-------- Dataset records --------
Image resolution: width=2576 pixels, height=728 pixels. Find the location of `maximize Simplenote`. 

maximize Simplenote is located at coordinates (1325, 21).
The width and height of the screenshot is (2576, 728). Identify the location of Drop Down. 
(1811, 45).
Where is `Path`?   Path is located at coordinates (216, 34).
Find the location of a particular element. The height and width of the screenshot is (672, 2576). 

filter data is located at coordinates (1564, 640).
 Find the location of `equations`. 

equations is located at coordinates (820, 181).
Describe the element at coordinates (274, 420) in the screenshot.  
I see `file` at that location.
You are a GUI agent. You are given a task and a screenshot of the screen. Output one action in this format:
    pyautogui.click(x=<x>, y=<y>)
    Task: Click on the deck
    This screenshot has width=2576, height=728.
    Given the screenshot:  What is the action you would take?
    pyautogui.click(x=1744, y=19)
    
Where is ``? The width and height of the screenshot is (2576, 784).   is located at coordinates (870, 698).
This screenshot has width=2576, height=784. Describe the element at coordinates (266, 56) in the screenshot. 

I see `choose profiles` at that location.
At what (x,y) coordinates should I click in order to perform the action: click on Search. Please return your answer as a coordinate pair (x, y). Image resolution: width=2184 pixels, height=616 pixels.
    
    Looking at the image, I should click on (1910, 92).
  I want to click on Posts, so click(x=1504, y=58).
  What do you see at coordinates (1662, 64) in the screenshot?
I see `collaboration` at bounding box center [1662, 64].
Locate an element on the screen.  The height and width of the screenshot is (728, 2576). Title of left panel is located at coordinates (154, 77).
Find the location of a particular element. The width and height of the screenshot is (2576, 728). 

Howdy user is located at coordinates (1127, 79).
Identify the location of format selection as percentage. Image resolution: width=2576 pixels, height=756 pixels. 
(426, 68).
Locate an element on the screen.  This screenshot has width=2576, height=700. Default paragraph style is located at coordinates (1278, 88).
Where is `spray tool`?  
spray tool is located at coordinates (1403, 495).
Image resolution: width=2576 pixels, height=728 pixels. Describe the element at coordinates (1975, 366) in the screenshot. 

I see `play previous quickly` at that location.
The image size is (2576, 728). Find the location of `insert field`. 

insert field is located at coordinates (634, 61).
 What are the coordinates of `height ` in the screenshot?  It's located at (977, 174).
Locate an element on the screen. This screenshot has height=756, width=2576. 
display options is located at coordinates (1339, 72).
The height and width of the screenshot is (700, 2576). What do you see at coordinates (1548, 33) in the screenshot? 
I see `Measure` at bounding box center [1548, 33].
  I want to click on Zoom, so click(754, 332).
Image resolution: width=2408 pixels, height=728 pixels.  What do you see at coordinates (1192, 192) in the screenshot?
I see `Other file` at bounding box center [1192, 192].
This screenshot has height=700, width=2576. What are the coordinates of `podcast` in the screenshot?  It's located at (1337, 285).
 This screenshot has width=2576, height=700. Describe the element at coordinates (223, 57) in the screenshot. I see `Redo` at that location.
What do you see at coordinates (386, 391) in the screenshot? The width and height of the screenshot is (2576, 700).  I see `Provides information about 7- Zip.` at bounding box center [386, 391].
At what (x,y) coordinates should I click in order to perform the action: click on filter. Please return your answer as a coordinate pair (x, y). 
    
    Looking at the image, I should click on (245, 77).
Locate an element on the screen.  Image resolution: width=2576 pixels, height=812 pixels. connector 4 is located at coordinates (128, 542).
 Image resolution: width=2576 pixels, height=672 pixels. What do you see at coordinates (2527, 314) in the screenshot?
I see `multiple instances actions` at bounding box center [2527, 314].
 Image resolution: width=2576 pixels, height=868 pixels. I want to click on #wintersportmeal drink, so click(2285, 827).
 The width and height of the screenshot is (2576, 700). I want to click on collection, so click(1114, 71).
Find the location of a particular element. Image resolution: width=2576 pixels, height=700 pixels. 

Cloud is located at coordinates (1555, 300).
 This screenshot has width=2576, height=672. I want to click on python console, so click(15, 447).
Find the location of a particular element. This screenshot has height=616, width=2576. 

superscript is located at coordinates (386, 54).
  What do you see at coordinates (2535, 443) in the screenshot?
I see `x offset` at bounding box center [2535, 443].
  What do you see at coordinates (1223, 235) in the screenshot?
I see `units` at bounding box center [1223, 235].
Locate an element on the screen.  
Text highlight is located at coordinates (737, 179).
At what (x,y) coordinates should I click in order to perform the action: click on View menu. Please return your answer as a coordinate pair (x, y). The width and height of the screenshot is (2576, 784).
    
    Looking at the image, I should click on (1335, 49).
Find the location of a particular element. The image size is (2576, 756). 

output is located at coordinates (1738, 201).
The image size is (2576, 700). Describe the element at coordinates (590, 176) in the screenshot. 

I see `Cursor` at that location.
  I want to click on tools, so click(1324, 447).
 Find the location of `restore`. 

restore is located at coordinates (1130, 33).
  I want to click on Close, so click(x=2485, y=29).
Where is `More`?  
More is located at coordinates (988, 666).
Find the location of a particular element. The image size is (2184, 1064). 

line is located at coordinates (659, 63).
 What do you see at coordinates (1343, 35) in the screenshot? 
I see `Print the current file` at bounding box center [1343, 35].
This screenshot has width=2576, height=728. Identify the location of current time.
--------
— Exercise directions —
Reproduce the entries above word for word, starting at the line that contains "pixels, height=616 pixels." and ending with the line that contains "coordinates (154, 77).".

— Task answer —
At what (x,y) coordinates should I click in order to perform the action: click on Search. Please return your answer as a coordinate pair (x, y). Image resolution: width=2184 pixels, height=616 pixels.
    
    Looking at the image, I should click on (1910, 92).
  I want to click on Posts, so click(x=1504, y=58).
  What do you see at coordinates (1662, 64) in the screenshot?
I see `collaboration` at bounding box center [1662, 64].
Locate an element on the screen.  The height and width of the screenshot is (728, 2576). Title of left panel is located at coordinates (154, 77).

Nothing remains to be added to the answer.